> TASKS TO CARRY OUT:
(1) From the article on abortion rights below, write out the stretch from "The reason that" through "they already won." word for word.
(2) Render this sentence from the article on abortion rights below into Spanish: "Pro-choice efforts to increase contraception use have been wildly successful."

> PAGE TEXT:
+--

Posted Friday, Jan. 4, 2013, at 1:20 PM
Photo by Barry Cronin/AFP/Getty Images.
There's much to like about Kate Pickert's Time cover story (hidden behind a paywall) on abortion rights 40 years after Roe v. Wade. Unlike the majority of big media stories on this issue, this one actually portrays abortion patients accurately, particularly pointing out how most of them are grown adults with children at home and notes the wide range of feminist activism—from fighting for women's economic rights to promoting contraception access—that actually results in lower abortion rates. Pickert even mentions the phrase "reproductive justice," a framework that takes a more holistic approach to improving people's reproductive lives and one that appeals strongly to younger activists, especially activists of color.
Too bad, then, that Pickert portrays the increasing restrictions on abortion access as the result of the failings of the pro-choice movement, a narrative which inevitably leads to blaming pro-choicers for being "hard line," "tone deaf," and lacking "nuance." This is not a new line: Many are fond of telling pro-choice activists they need to be more apologetic about the existence of abortion, but how this strategy is supposed to sell abortion rights to the public is never fully explained. It makes no sense to start pretending that we agree that abortion is murder to better sell it to the public, and it makes just as little sense (again, none) to invite more hypocritical sexual moralizing into the conversation.
And what does "nuance" even mean in the abortion debate? I guess it's supporting abortion rights for the good girls with the "valid reasons" but not for those dumb sluts who you may have heard use abortion "for birth control." But there is no policy that can sort the slutty from the chaste (nor would we want there to be), so the entire cultural obsession with policing women's sexuality ends up leading to more abortions. More liberal countries with fewer obstacles to contraception and abortion consistently have lower abortion rates because of it.
The reason that anti-choicers have been able to encroach so effectively on abortion rights has little to do with the failures of pro-choicers to pander to the public's perceived unease with women having so much control over their own sexualities. Two-steps-forward-one-step-back is the ugly reality of progressive politics. Civil rights activists successfully litigated Brown v. Board of Education, but after decades of community organizing, conservatives have successfully resegregated the schools without overturning the decision. The labor movement successfully created a unionized America, but conservatives have chipped away at that, too. The fate of progressive activists is to always be fighting for the victories they already won.
But the biggest failure in Pickert's piece is to frame the pro-choice side as losing, when in the big picture, it's winning the culture war. Even as anti-choicers have successfully chipped away at abortion access, pro-choicers have made tremendous gains on all other fronts. Pro-choice efforts to increase contraception use have been wildly successful. STD prevention has become a major public health concern, resulting in a vaccine for HPV—and maybe soon a vaccine for herpes. Teen pregnancy is on the decline. The age of first marriage is way up. Pickert describes abortion as the "right heralded as a crowning achievement of the 20th century women's movement," but the bigger one by far is the right to vote. As this last election demonstrated, that's the one that will ultimately defeat the anti-feminist movement's attempts to turn back the clock on women's rights.

+--

> RECORDED DATA:
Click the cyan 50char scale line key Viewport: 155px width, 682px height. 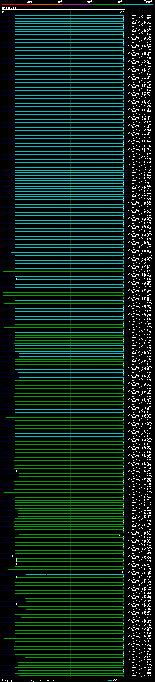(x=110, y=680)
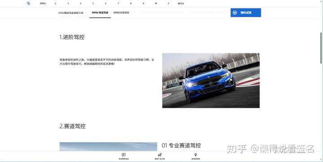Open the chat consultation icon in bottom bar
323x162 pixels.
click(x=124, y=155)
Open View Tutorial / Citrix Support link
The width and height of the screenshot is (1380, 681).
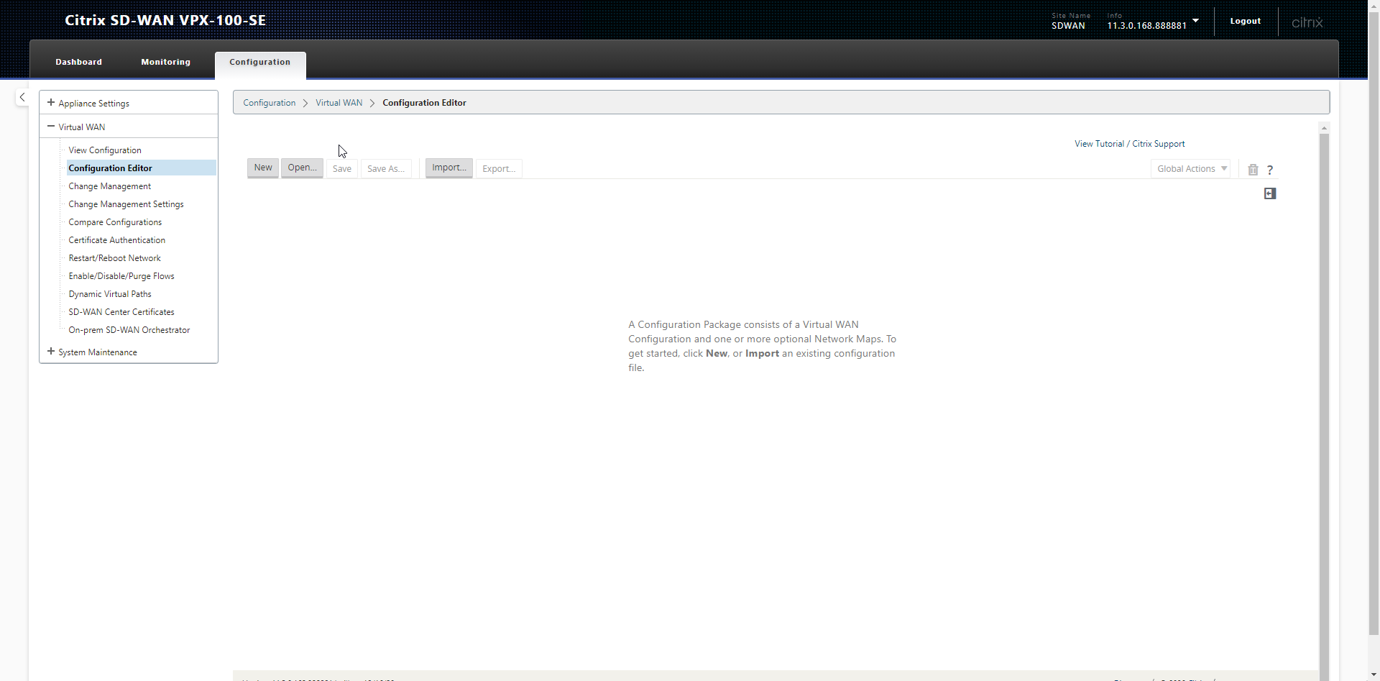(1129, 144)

+--

> RESPONSES TO THE TASKS:
(1)
The reason that anti-choicers have been able to encroach so effectively on abortion rights has little to do with the failures of pro-choicers to pander to the public's perceived unease with women having so much control over their own sexualities. Two-steps-forward-one-step-back is the ugly reality of progressive politics. Civil rights activists successfully litigated Brown v. Board of Education, but after decades of community organizing, conservatives have successfully resegregated the schools without overturning the decision. The labor movement successfully created a unionized America, but conservatives have chipped away at that, too. The fate of progressive activists is to always be fighting for the victories they already won.

(2) Los esfuerzos a favor del derecho a decidir para aumentar el uso de anticonceptivos han tenido un éxito rotundo.